> _Goals_
1. Translate into Spanish this sentence from the opinion piece below: "Hara-kiri by the two political parties that have dominated American politics for over 100 years spells political instability for the long term."
2. According to the opinion piece below, Trump tells people they are losing because of certain things. List all of them.

> _Selected passage_
+ + + +

Opposite sides of the same coin?
b. traven
The two American political parties, Republicans and Democrats seem officially committed to suicide. Both parties are separating themselves from the mainstream of their fundamental bases.
The Republicans have drifted far from their true “conservative” past, and from their moneyed base who always held the primacy of social cohesion over ideology. At the same time, the Democrats have rolled the dice, reaching for an aging voter group that supports a retread centrist over a youthful promise of real change. This is after the catastrophe of a president who lied about “hope and change” and ended up giving us just more of the same.
It seems to have passed over the heads of most political pundits that the two leading Republican presidential candidates, Trump and Cruz, are not only despised by the party leadership, but have both been born out of their official pandering to the extremists who vote in their primaries. In the past, those extremists have been compliantly manipulated by Republican politicians for their own ends, but now they see Trump, and to a lesser extent, Cruz, as true standard bearers. The puppeteers in charge have anointed Rubio as the acceptable “moderate,” but “Little Marco” has gained very little traction.
Meanwhile, the Democratic National Committee is led by the tone-deaf Debbie Wasserman Schultz, who seems tied by the umbilical cord to the Clintons. She is ready to totally ignore the youth and independents who are crying for real hope and change after eight years of hopeless polices by a dedicated Clintonite, Obama. The massive following of Bernie Sanders, who just raised close to $45 million in February from small donors has been rejected by the DNC as a legitimate candidate. To reject the youth and the independent part of the party’s support is to commit hara-kiri for the future.
Hara-kiri by the two political parties that have dominated American politics for over 100 years spells political instability for the long term.
As you have sown, so shall you reap. The Democrats have embraced corporations and corporate funding and an aggressive foreign policy so as to compete against as well as to neutralize (so they thought) Republicans. The result: Hillary is deeply compromised, owned by business interests and entrenched power brokers. Whether she can generate any true enthusiasm among rank-and-file Democrats this fall is more than questionable.
Meanwhile, the Republicans sowed so much fear, animosity, and bigotry that the crop has finally come in with Trump. Trump is more than willing to play to fear, to exploit animosity, and to tap bigotry, if that’s what it takes to win. That it’s working is a testimony to Trump’s keen instincts in knowing how to market himself to people who are desperate to “win,” even as they remain mystified as to why they’re losing. For them, Trump offers simple answers: you’re losing because of Mexicans, Muslims, and China. And the people like that because it absolves them of any blame for America’s decline.
But I saw Hillary on TV today and her podium said, “Fighting for us,” so I know she’s on my side. Right.
I read a great characterization of You-Know-Her somewhere recently (I wish I could remember where):
“Like Richard Nixon only without the progressive social policies.”
What an incisive and priceless observation of the former Goldwater Girl, president of the Young Republicans at Wellesly College, otherwise known as the Madam Chiang-Kai-Shek finishing school for privileged debutantes.
And now she “fights for us?” I suppose the meaning of that phrase crucially depends on the meaning of “us”?

+ + + +

> _Dataset section_
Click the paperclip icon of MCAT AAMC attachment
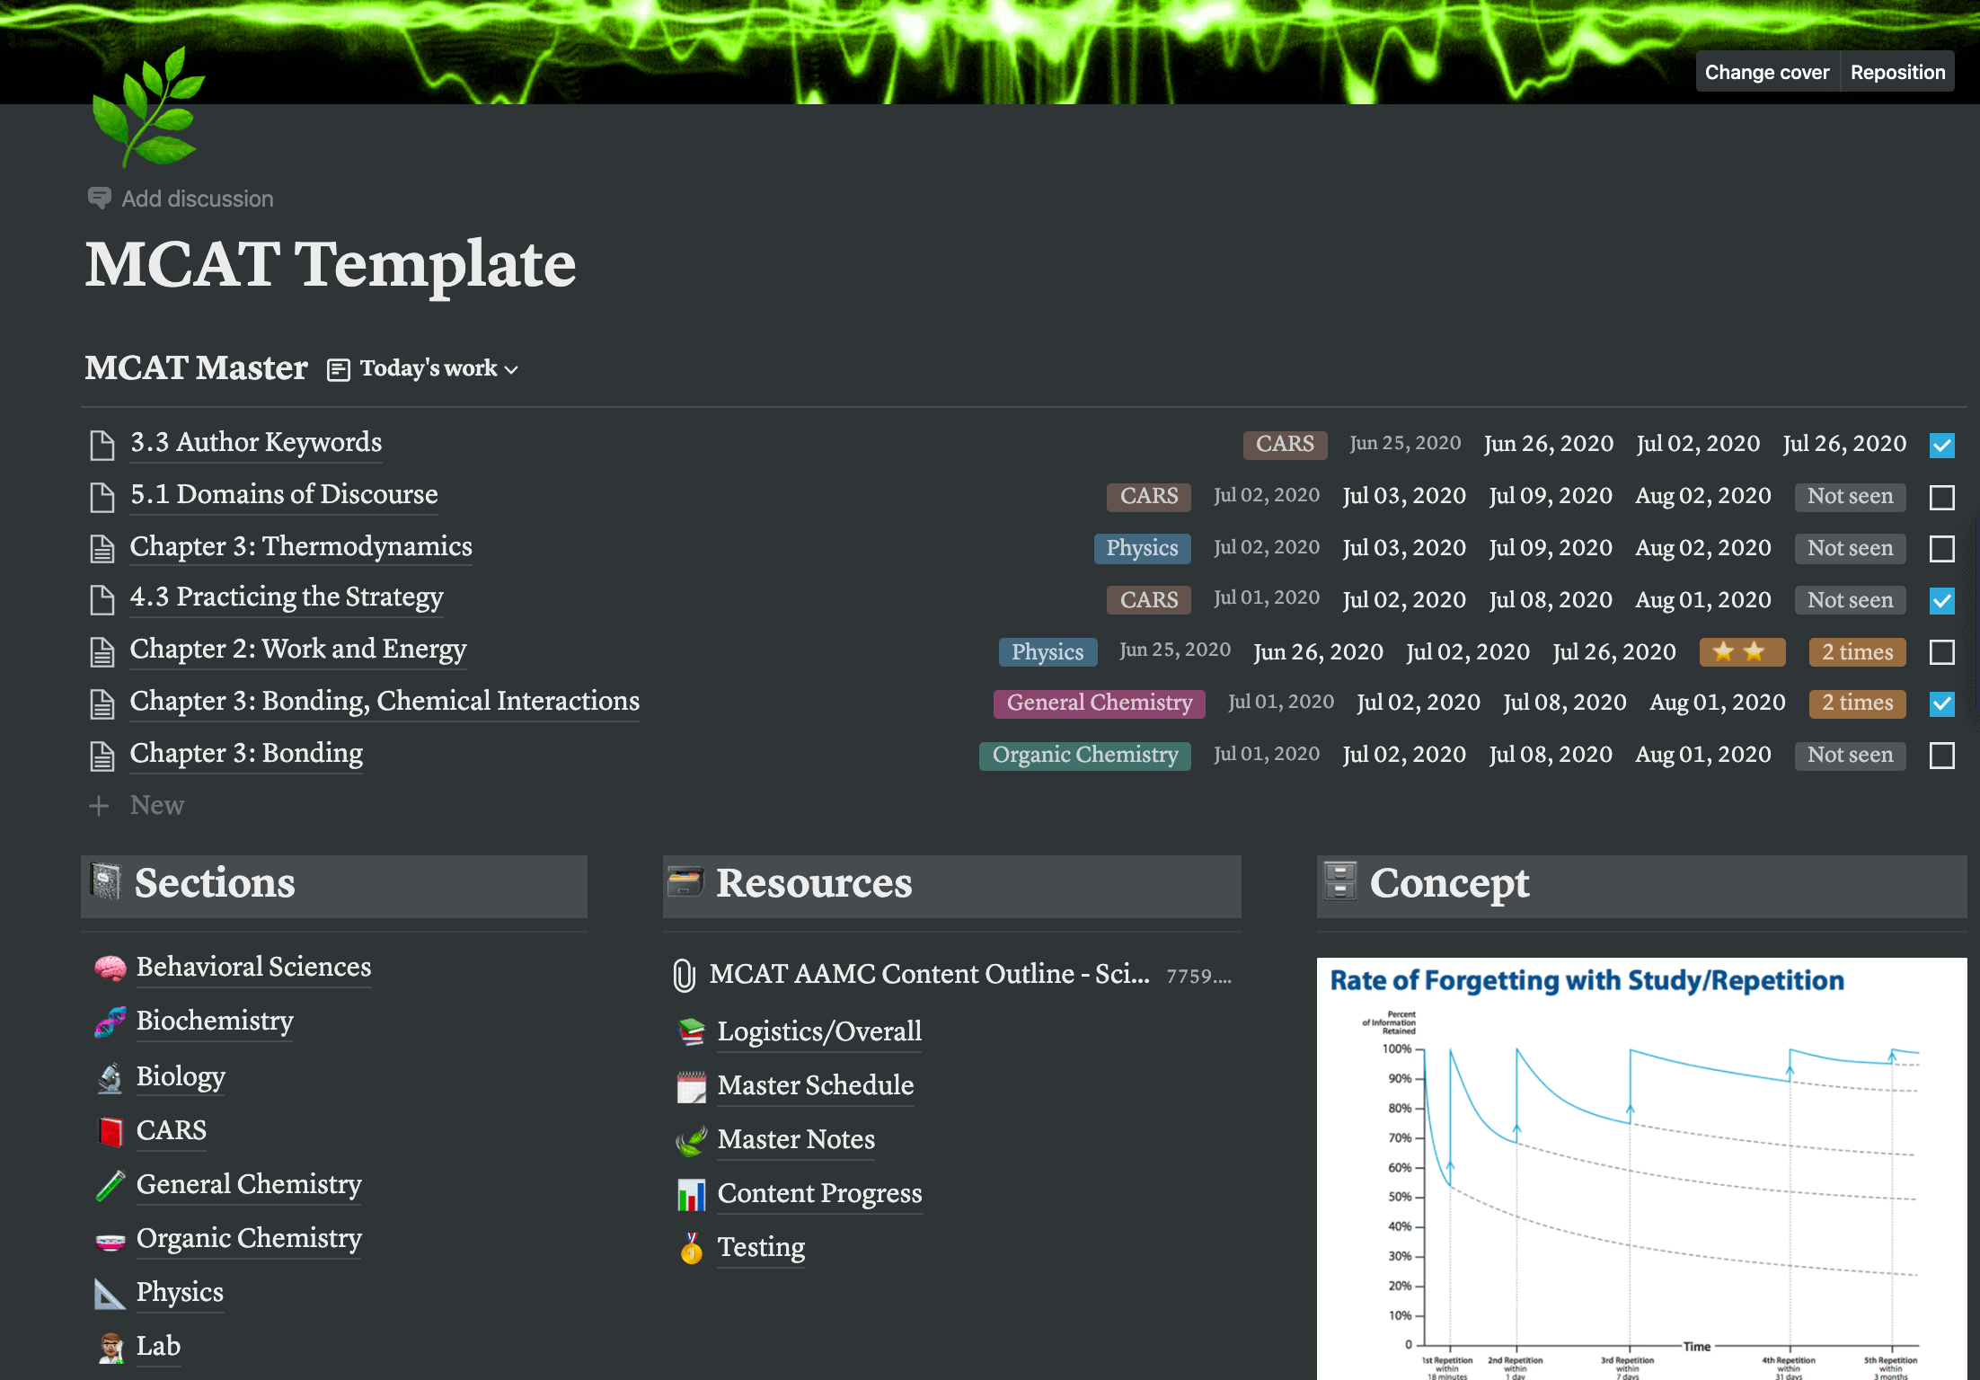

+ + + +

> _Answers in order_
1. El haraquiri de los dos partidos políticos que han dominado la política estadounidense durante más de 100 años augura inestabilidad política a largo plazo.

2.
- Mexicans
- Muslims
- China